Being a compliance officer for a family office has never been more challenging. Last year’s implosion of a New York-based hedge fund structured as a family office, has legislators and regulators seeking new ways to protect investors.
The fund was forced to sell $20 billion in securities at a huge loss when it borrowed money from banks and invested in publicly traded companies. Instead of holding the stocks it invested in, the fund used a financial instrument called total return swaps where the banks held the securities to conceal highly leveraged bets the fund made in its portfolio.
A sudden drop in the value of the fund’s investments triggered a domino effect. The banks that held its securities had to liquidate billions of dollars’ worth of stocks when the fund failed to meet a margin call. The end result was $20 billion in losses and regulatory concern for family offices.

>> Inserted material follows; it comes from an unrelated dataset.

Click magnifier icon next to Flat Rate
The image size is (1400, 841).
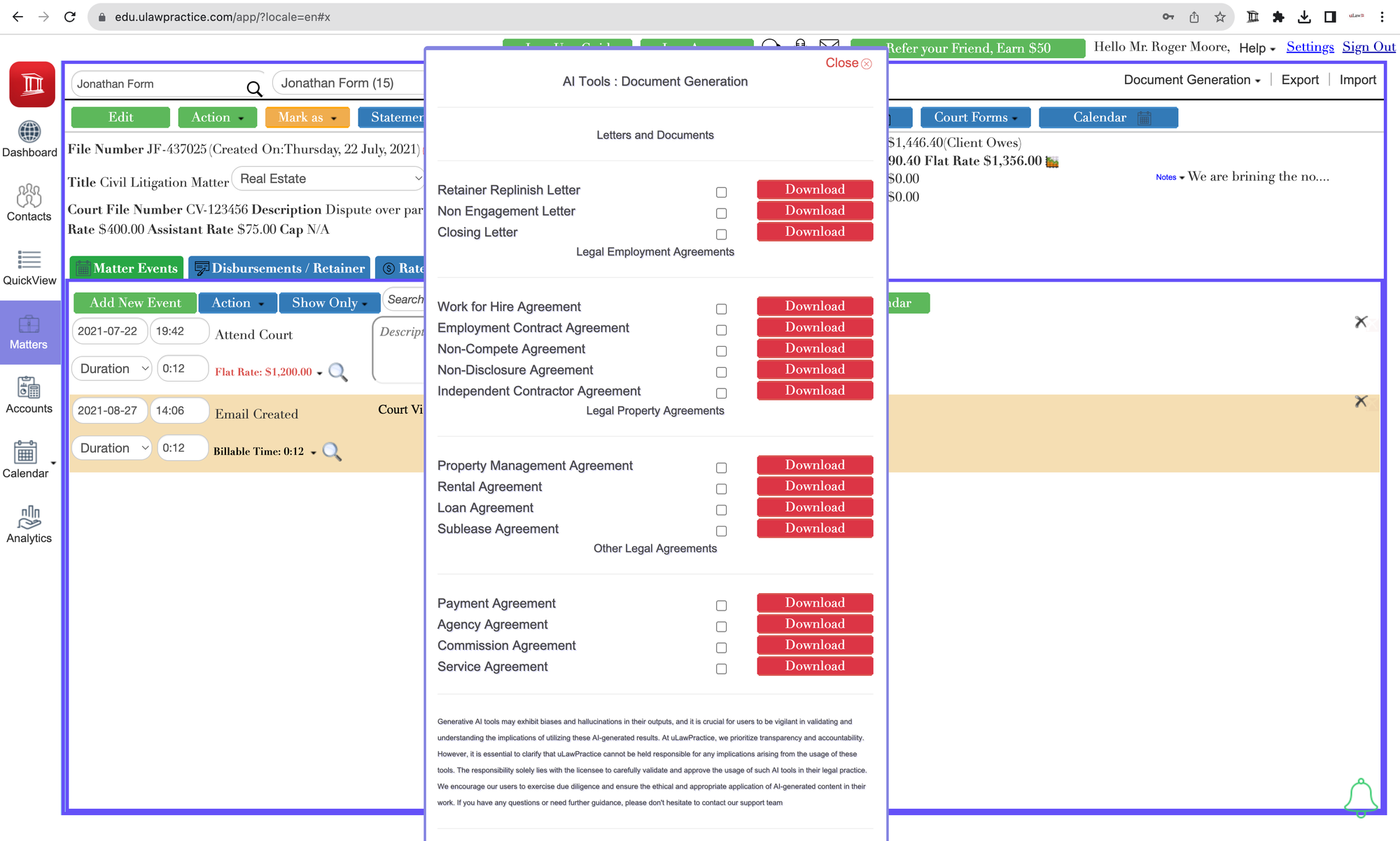tap(338, 372)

The Investment Adviser Exemption
The Dodd-Frank Act granted the SEC broad rule-making authority to exempt family offices from the Investment Advisers Act of 1940. Under SEC Rule 202, a family office is excluded from the investment adviser definition if it: (1) manages the wealth and other affairs of a single family, (2) provides investment advice only to family clients, (3) is wholly owned by family clients and exclusively controlled by family members and/or certain family entities, and (4) does not hold itself out to the public as an investment adviser.

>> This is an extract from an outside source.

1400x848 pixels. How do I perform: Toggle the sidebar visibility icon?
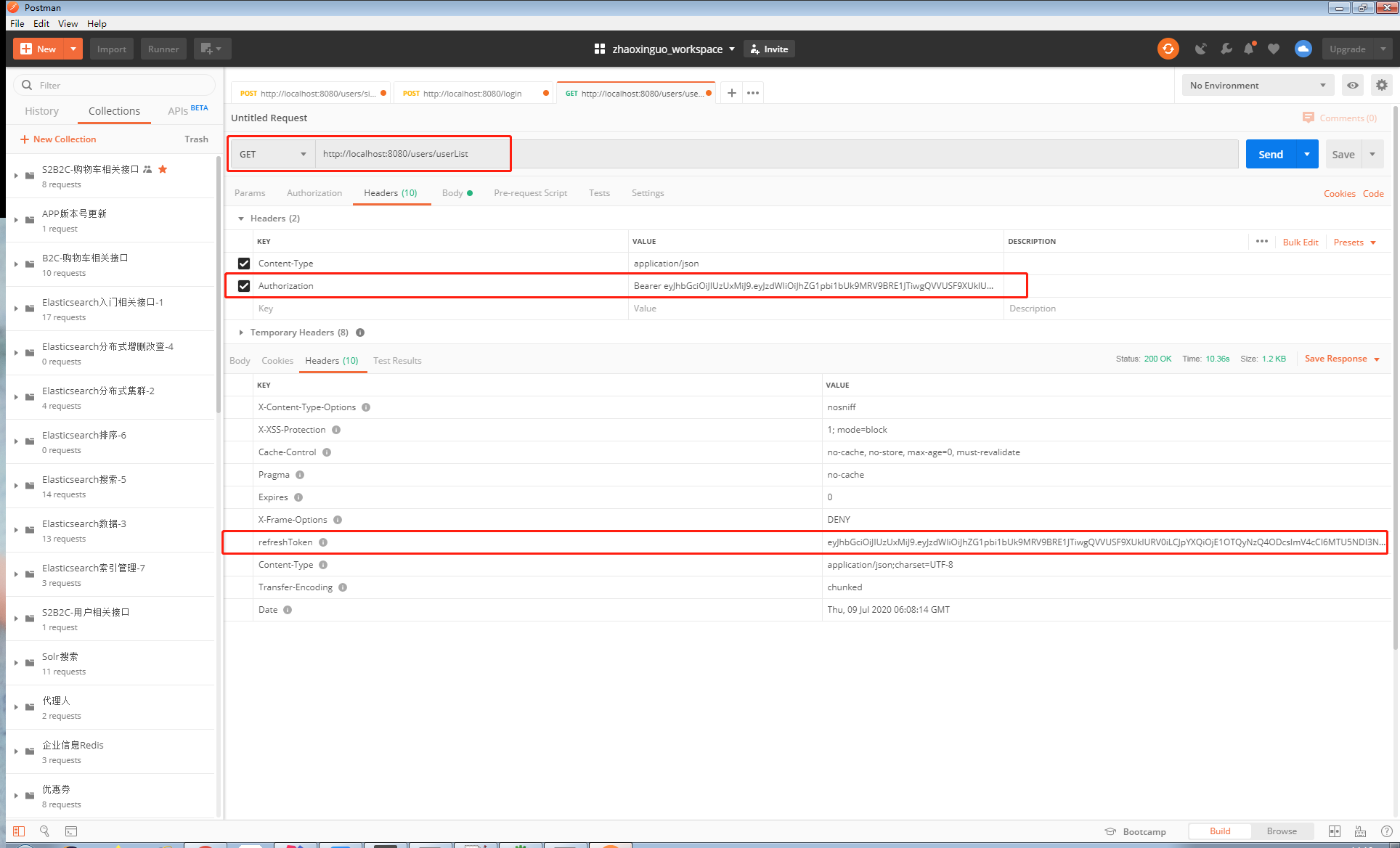tap(18, 831)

Total assets under management and the number of family members participating are not disqualifying factors for the exemption. It’s too early to know how compliance for family offices will change. The regulatory definition of family office could tighten to eliminate the other possible risks.
Current rules for family offices have three requirements:
- Investment advice about securities can only be provided to family clients.
- The office must be wholly owned and exclusively controlled by family members and their entities.
- The office cannot present itself to the public as an investment adviser.
Family offices with less than $750 million in assets under management may still be required to register with the SEC if they “determine the family office is highly leveraged or engaged in high-risk activity that the commission determines warrants inclusions, as appropriate in the public interest or for the protection of investors.”
A recent study by Boston Private identified a shift in mindset for family offices and the need to reexamine today’s evolving risks. The firm cited three underlying issues that inhibit proper risk management:
- Underestimating and overlooking threats
- Frustration and perplexity concerning effective protective measures
- Having a reactionary mindset
In these changing times, a proactive step a family office can take is to work with outside counsel to create and maintain an effective compliance program. They can add value by reviewing your current policies and procedures instead of an employee whose familiar daily routine could miss a vulnerable area of risk.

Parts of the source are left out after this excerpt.